◆ **Instructions for the task**
Each line of the data below that includes the string "timestamp" must be copied.

+++ Given information

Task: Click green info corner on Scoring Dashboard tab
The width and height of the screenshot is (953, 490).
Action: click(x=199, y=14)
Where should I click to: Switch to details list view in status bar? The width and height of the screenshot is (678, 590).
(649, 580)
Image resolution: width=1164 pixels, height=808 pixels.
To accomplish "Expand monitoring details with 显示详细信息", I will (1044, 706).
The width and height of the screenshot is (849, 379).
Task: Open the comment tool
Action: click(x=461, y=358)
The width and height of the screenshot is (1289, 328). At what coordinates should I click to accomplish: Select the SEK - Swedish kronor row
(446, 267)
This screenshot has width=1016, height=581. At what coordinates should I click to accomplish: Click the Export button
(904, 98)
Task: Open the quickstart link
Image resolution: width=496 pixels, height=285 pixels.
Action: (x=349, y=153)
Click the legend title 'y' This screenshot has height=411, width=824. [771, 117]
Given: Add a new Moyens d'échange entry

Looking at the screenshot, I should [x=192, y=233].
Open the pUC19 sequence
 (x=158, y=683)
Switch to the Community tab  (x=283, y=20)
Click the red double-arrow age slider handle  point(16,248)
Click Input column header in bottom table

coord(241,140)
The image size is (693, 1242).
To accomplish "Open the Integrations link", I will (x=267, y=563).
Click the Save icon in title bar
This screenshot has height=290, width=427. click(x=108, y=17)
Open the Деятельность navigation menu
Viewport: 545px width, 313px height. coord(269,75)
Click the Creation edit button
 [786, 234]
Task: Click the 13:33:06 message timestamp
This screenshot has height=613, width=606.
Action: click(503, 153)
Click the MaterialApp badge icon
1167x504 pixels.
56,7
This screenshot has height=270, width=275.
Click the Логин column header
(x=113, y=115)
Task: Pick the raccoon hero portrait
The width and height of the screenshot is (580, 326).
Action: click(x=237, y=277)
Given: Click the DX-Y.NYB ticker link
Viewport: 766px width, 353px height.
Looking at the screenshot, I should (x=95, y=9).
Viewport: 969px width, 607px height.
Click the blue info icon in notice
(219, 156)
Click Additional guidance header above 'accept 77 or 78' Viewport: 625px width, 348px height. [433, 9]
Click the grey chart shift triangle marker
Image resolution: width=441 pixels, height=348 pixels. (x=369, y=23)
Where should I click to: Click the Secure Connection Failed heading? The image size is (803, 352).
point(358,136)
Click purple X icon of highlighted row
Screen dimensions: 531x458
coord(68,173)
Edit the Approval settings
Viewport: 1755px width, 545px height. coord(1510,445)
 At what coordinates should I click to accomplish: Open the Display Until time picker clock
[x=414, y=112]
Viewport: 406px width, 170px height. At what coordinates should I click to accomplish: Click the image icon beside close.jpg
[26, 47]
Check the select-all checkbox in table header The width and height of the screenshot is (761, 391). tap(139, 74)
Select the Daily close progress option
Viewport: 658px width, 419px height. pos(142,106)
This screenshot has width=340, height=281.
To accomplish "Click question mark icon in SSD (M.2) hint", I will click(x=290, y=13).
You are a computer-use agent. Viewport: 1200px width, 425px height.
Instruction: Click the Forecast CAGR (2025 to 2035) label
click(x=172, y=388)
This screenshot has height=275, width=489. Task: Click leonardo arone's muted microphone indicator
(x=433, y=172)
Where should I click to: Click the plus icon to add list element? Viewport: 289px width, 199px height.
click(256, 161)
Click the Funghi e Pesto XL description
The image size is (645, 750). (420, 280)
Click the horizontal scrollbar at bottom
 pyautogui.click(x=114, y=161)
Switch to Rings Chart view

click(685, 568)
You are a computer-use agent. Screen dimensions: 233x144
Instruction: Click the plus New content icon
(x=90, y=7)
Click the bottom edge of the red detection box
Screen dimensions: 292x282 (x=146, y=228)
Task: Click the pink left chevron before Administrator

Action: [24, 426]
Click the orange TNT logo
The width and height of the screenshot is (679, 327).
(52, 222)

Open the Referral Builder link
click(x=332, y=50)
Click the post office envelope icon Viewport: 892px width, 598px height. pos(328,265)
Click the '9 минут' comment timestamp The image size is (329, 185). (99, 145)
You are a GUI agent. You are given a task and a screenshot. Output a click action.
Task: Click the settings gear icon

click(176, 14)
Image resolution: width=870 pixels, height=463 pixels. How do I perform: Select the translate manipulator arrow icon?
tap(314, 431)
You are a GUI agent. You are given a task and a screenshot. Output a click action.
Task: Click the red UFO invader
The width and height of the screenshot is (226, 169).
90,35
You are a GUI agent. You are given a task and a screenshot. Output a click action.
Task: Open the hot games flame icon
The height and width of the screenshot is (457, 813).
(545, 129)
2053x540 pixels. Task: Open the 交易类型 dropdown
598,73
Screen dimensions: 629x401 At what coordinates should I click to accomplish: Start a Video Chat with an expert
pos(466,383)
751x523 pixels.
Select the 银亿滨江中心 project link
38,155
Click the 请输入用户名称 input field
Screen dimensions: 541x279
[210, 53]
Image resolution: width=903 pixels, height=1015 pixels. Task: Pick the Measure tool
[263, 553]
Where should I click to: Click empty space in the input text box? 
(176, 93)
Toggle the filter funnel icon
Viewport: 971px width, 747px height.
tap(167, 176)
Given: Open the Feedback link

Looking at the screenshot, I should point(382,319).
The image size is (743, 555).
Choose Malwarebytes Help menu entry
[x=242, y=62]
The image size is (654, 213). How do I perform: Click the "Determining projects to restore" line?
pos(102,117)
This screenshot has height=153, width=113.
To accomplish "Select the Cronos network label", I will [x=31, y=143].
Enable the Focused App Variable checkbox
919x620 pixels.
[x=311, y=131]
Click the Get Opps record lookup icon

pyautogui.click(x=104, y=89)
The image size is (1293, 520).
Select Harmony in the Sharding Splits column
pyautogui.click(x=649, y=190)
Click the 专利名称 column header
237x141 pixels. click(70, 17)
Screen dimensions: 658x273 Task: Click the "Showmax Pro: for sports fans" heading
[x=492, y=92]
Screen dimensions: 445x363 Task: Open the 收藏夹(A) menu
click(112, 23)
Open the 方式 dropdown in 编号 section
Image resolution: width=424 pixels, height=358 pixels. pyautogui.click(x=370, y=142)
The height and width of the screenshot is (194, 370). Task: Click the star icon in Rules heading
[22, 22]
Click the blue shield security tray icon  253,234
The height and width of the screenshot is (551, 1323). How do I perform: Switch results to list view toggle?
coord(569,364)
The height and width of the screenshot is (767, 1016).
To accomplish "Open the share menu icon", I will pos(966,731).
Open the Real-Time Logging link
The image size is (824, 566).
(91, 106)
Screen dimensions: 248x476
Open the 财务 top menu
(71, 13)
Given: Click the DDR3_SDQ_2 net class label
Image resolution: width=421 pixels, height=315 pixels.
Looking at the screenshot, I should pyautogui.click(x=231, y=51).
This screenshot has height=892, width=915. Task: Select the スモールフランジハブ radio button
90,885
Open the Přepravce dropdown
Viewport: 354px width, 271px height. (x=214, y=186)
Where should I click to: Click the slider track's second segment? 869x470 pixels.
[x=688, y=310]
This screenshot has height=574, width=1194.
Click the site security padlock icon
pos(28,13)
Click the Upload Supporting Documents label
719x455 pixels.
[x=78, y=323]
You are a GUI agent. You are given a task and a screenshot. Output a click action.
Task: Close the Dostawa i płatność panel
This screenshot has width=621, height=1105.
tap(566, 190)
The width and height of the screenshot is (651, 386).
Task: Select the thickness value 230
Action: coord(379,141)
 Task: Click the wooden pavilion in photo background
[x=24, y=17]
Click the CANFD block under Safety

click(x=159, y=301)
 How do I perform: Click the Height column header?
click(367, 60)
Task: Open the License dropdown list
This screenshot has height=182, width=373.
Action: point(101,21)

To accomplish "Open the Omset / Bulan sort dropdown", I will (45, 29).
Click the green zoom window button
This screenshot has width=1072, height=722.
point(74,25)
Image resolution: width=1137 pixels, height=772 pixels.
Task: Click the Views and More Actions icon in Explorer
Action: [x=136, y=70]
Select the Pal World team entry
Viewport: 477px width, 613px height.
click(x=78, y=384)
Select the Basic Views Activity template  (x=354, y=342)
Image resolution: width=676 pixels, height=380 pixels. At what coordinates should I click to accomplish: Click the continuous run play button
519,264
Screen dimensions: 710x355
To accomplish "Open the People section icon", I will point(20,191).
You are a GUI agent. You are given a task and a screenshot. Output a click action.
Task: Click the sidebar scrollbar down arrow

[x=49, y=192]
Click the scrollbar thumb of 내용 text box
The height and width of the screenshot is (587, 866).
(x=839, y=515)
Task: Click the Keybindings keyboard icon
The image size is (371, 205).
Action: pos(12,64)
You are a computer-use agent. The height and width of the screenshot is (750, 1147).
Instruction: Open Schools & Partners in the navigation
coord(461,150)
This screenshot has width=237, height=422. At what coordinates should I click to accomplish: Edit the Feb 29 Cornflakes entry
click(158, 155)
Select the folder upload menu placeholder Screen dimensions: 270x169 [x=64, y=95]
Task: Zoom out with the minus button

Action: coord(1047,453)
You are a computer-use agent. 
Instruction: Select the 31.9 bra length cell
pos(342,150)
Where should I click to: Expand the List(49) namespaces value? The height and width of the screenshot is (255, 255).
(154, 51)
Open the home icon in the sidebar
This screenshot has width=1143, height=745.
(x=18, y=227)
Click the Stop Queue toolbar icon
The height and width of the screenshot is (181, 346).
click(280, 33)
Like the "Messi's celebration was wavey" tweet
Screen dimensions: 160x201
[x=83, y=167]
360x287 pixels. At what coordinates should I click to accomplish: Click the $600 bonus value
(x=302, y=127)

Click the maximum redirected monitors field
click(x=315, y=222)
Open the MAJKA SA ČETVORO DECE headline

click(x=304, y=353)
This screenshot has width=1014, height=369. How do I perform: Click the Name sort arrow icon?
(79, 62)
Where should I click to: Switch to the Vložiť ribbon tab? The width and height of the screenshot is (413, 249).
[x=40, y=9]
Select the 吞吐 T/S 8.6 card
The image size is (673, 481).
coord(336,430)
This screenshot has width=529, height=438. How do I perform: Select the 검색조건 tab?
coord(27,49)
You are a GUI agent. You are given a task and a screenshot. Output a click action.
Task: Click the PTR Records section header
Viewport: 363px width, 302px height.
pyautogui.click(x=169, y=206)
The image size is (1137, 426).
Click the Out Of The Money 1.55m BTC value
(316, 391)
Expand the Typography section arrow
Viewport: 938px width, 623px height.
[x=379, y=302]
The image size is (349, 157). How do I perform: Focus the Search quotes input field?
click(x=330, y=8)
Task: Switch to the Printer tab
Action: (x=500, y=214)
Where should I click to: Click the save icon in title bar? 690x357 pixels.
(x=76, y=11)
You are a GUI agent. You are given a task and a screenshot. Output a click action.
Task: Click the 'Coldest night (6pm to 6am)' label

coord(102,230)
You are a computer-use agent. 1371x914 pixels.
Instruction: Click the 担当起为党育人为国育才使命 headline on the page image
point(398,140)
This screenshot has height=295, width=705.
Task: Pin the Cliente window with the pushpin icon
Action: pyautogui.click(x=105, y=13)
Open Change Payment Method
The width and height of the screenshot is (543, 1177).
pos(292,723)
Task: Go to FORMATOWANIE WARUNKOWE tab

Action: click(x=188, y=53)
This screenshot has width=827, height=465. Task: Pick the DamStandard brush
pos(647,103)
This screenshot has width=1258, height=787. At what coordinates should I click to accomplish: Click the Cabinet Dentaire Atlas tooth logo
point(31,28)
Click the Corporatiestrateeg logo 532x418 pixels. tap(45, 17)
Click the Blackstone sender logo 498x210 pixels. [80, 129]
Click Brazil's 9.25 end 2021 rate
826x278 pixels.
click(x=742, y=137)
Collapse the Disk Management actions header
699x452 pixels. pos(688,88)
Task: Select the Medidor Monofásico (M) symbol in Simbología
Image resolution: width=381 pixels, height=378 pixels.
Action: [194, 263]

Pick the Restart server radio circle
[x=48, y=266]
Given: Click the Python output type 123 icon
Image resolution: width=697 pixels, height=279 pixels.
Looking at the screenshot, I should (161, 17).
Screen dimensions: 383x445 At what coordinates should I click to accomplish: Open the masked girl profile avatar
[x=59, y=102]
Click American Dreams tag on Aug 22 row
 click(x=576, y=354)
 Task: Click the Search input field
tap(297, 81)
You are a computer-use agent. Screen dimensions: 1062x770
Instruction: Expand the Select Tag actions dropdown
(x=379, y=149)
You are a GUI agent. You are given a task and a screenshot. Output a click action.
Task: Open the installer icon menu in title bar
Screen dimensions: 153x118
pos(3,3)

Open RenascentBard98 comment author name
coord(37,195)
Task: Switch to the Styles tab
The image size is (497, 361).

++++++

◆ **The completed task**
Task: Click the 13:33:06 message timestamp
Click the '9 минут' comment timestamp The image size is (329, 185). (99, 145)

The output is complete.